Branches clawed at my face and arms as I stumbled over roots and fallen stones. Dirt smeared my cheeks. The forest smelled of wet leaves and broken wood - a strange comfort compared to the smoke and ash behind me. In my rear, the village was a chaos of screams, fire, and shadow. But for some reason, the Nyx did not follow me. It stayed, as if it had decided its prey was elsewhere. I didn't understand why - didn't care. I only knew that each step forward pulled me farther from what had once been my home, my world.
The village disappeared behind me. Ahead, only the forest stretched endless, dark, and quiet. But even in that silence, I felt the weight of everything I had lost.
It felt as if hope itself was consumed by darkness.
Finally finding a moment, I leaned on a tree, barely breathing.

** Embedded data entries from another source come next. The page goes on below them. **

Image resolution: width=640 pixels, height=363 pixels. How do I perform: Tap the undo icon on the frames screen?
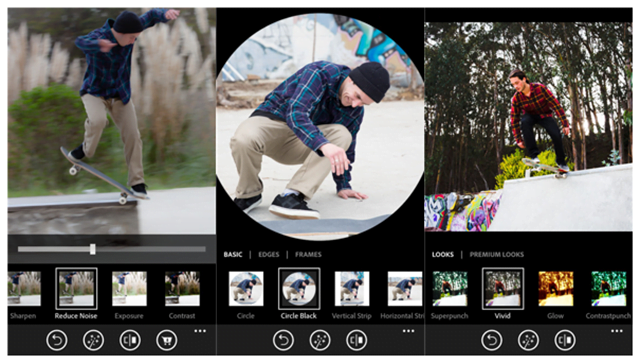tap(283, 340)
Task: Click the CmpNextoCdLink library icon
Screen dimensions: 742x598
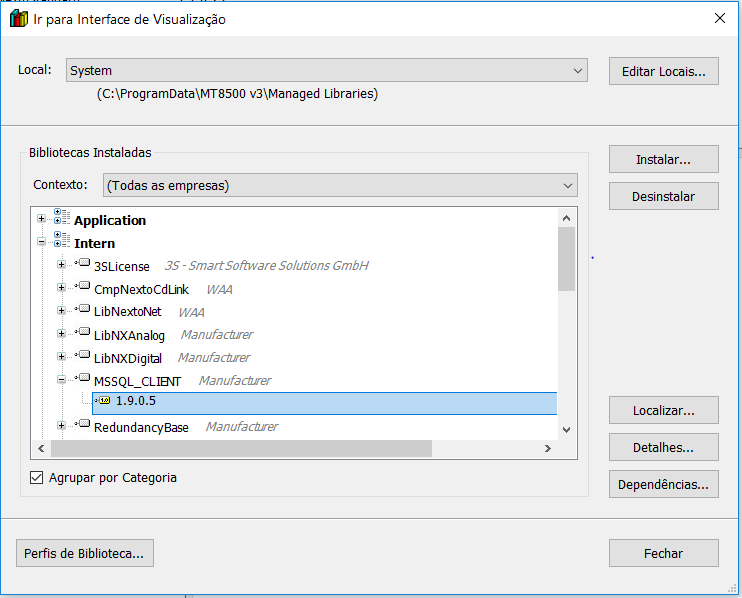Action: tap(83, 288)
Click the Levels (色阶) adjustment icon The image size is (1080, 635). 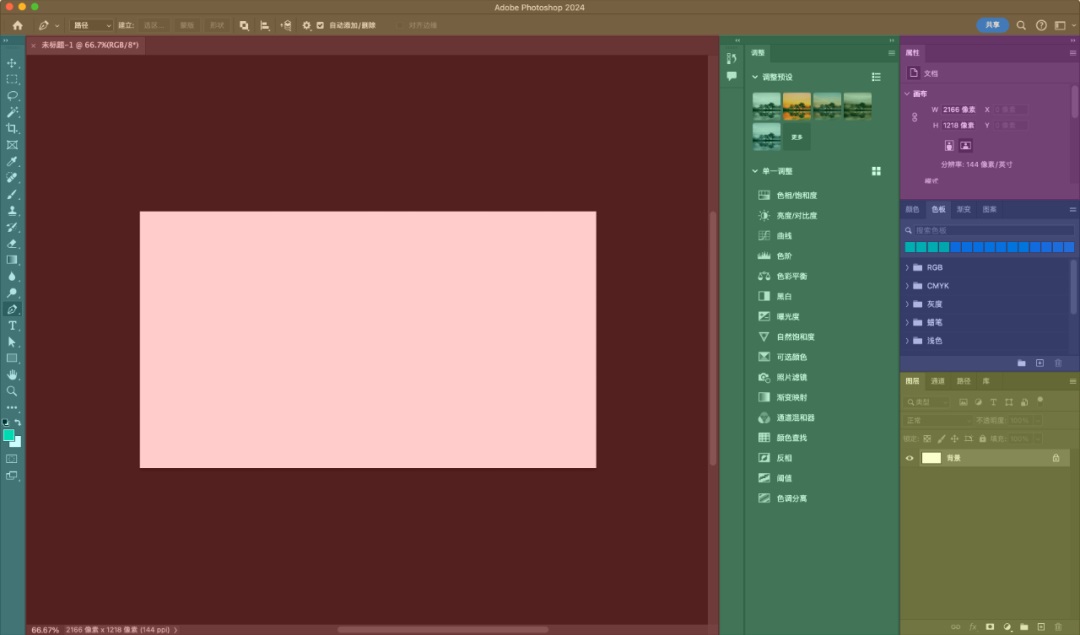click(x=764, y=256)
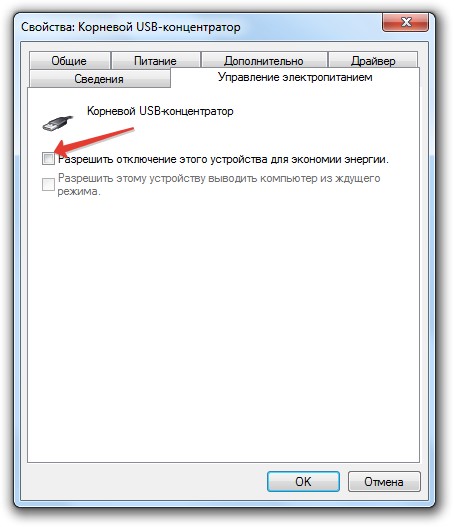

My head tilted up again. The same clouds, covering the sky at all times. They never changed. Every single day, every single night. They were there, covering the two lights they called Sun and Moon. Watching. Unmoving. Indifferent.
And then I saw it.
A faint glimmer, barely noticeable among the shades. For a moment, I thought my eyes were deceiving me. But as I focused my blurry vision, I could distinguish a body, curled on the forest floor, bathed in the subtle glow of the covered moon, filtering through the trees.
I froze.
The world seemed to hush around me. The fire, the screams, the chaos of the village - they all faded to nothing. All that existed was her - impossibly fragile, yet somehow untouched by the nightmare I had just fled. Her bright blonde hair with black ends fanned around her like a soft golden halo. She had a face so calm and serene, almost angelic in the dim light that it felt surreal. A single spark of life in the ruins of everything I had known. She wore a simple white dress, and didn't look older than me. Her dress was impeccably clean, as if someone had intentionally placed her here.
I knelt beside her, hesitant, afraid to disturb the miracle. My hands shook as I brushed a strand of hair from her face, and she stirred slightly, a faint exhale that made my chest tighten with relief.
Alive. She was alive.
I lifted her carefully, cradling her against me, ignoring the pain flaring in my wounded arm and the way my legs threatened to give out. Holding her was holding hope itself - a fragile light I could not let go of.
Through the trees, I glimpsed the distant outline of Neoshima. The city waited like a colossal lotus, its metallic petals acting like walls. I had never set foot there in my life, but it was a silent promise of shelter - or at least a chance to survive.
I whispered, more to myself than to her, "I won't let anything happen to you. Not like them. Not ever."
For the first time since the village fell, hope felt real.